**Exercise goal:**
Copy word for word the lines in the records below, starting at the line with "Task: Click the 楼主 tag on the 5th floor post" and ending at the line with "Expand the Inventory (PC382) section". Skip the pictures.

**Exercise data:**
<<<<

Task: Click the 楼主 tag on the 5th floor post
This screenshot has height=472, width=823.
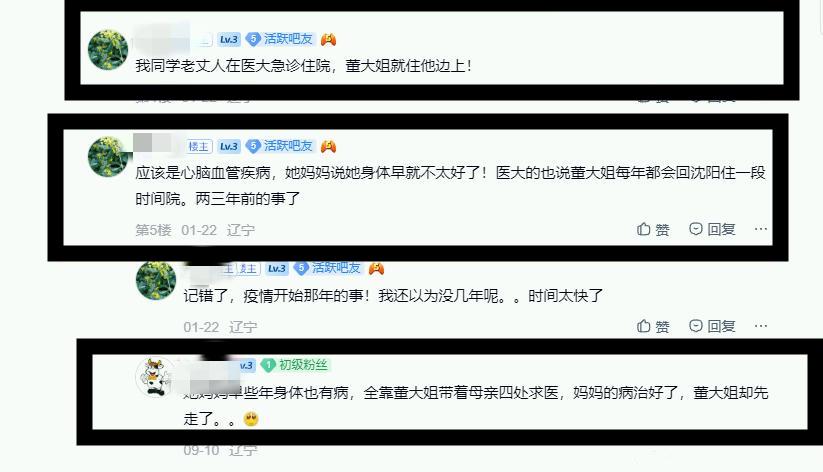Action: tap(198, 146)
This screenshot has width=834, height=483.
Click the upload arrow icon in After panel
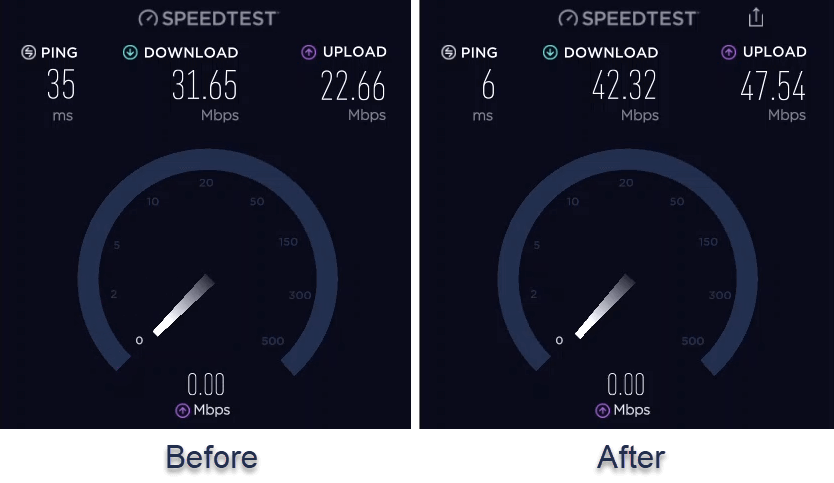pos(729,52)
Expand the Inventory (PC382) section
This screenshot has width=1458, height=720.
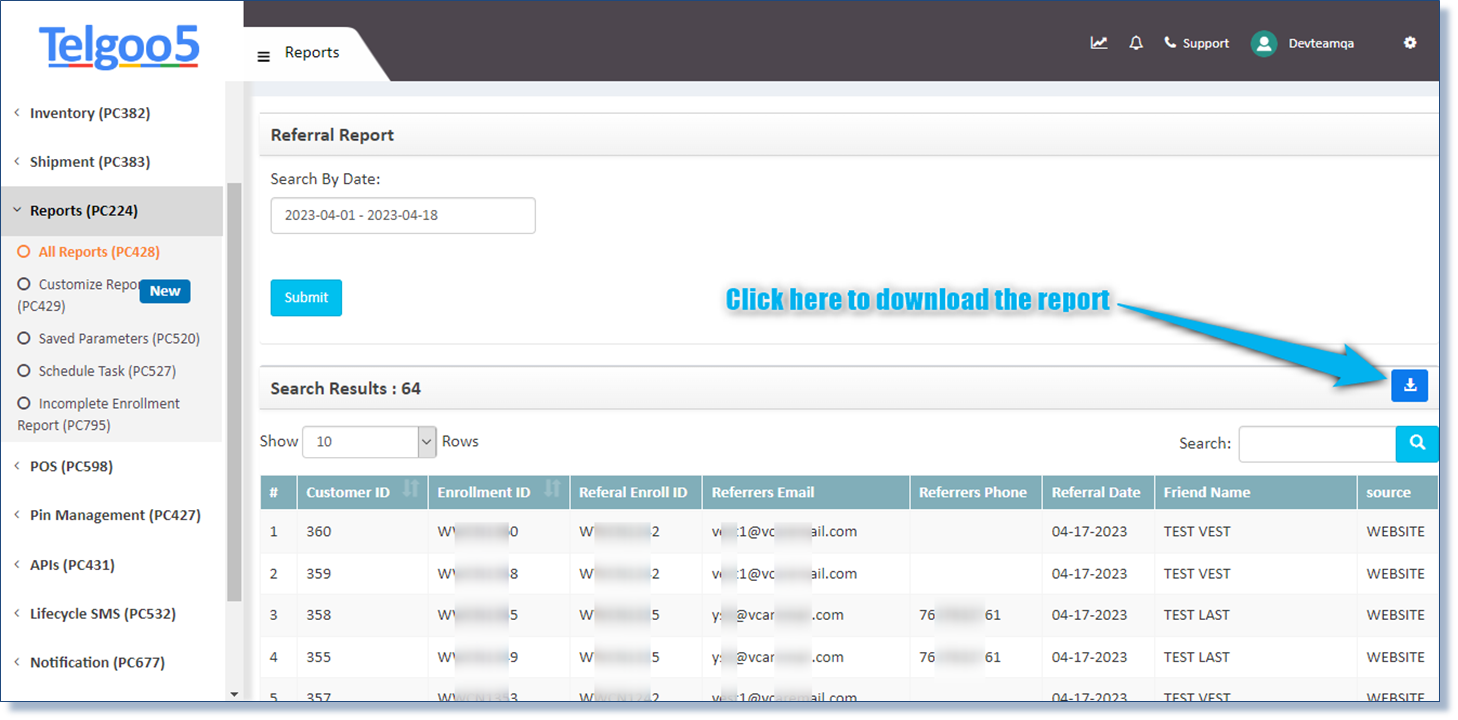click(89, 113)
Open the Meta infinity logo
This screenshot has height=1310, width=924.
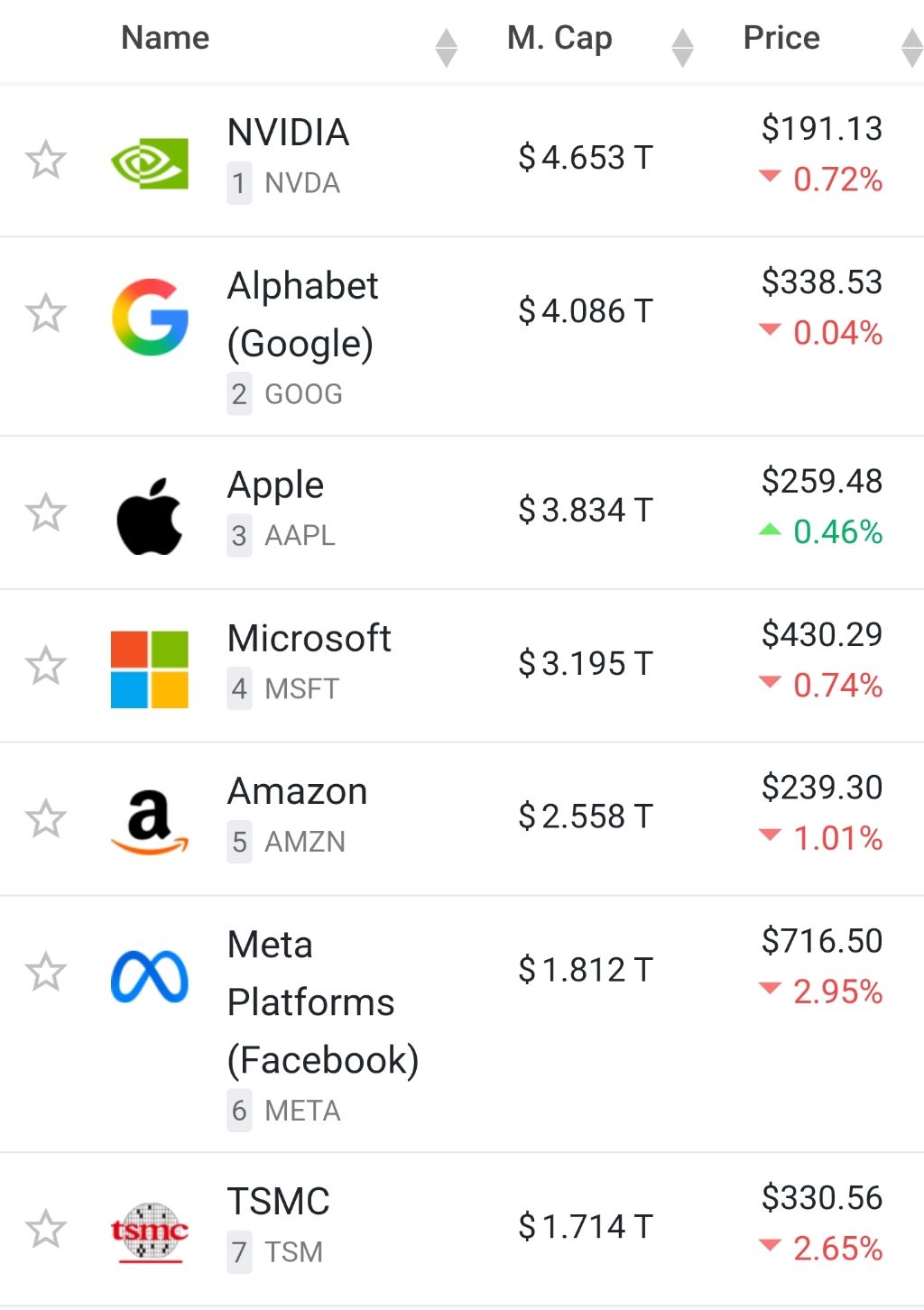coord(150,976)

>>>>
<<<<

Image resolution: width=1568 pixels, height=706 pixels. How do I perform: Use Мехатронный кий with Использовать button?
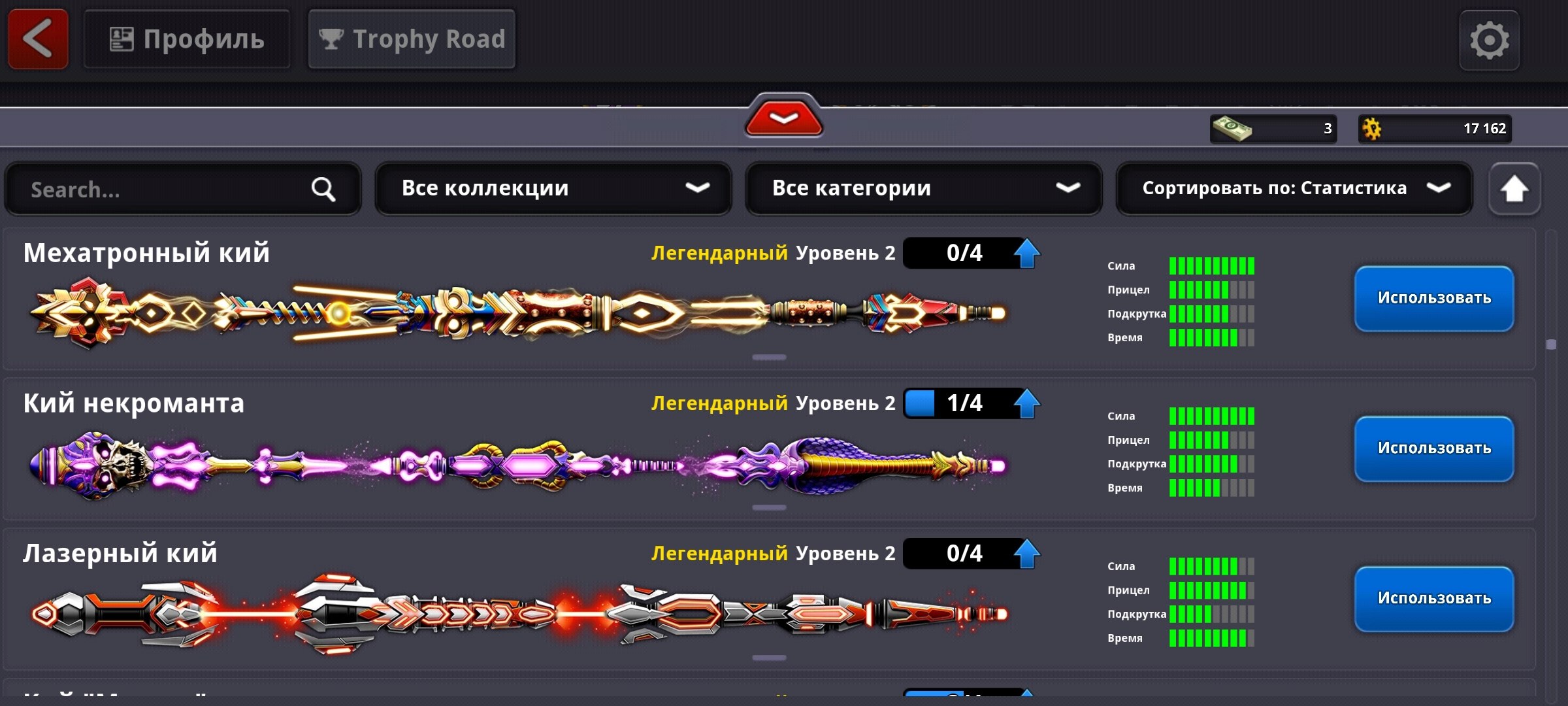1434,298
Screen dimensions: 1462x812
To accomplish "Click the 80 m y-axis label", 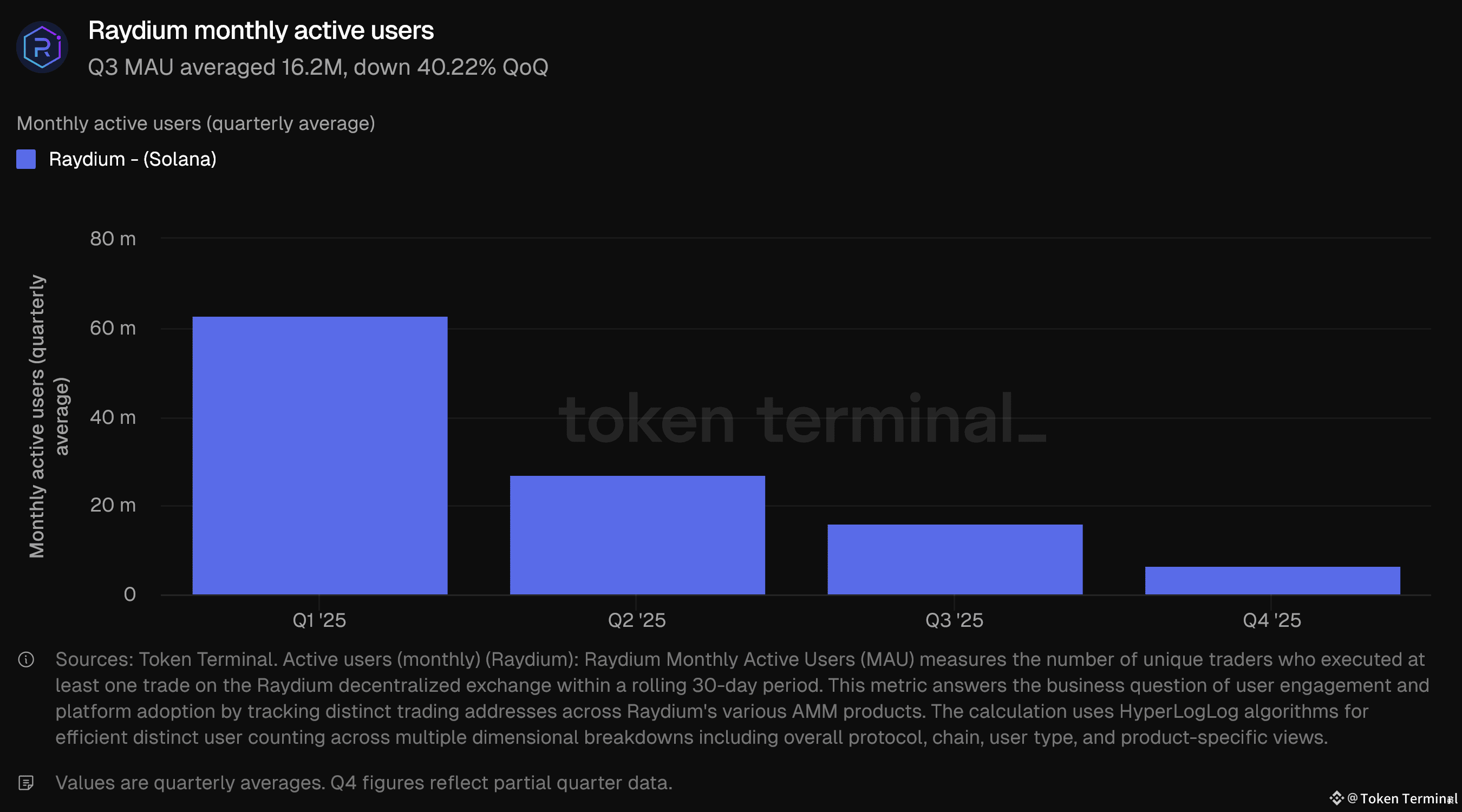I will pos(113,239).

>>>>

**Answer section:**
Task: Click the 楼主 tag on the 5th floor post
This screenshot has height=472, width=823.
Action: tap(198, 146)
This screenshot has width=834, height=483.
Click the upload arrow icon in After panel
pos(729,52)
Expand the Inventory (PC382) section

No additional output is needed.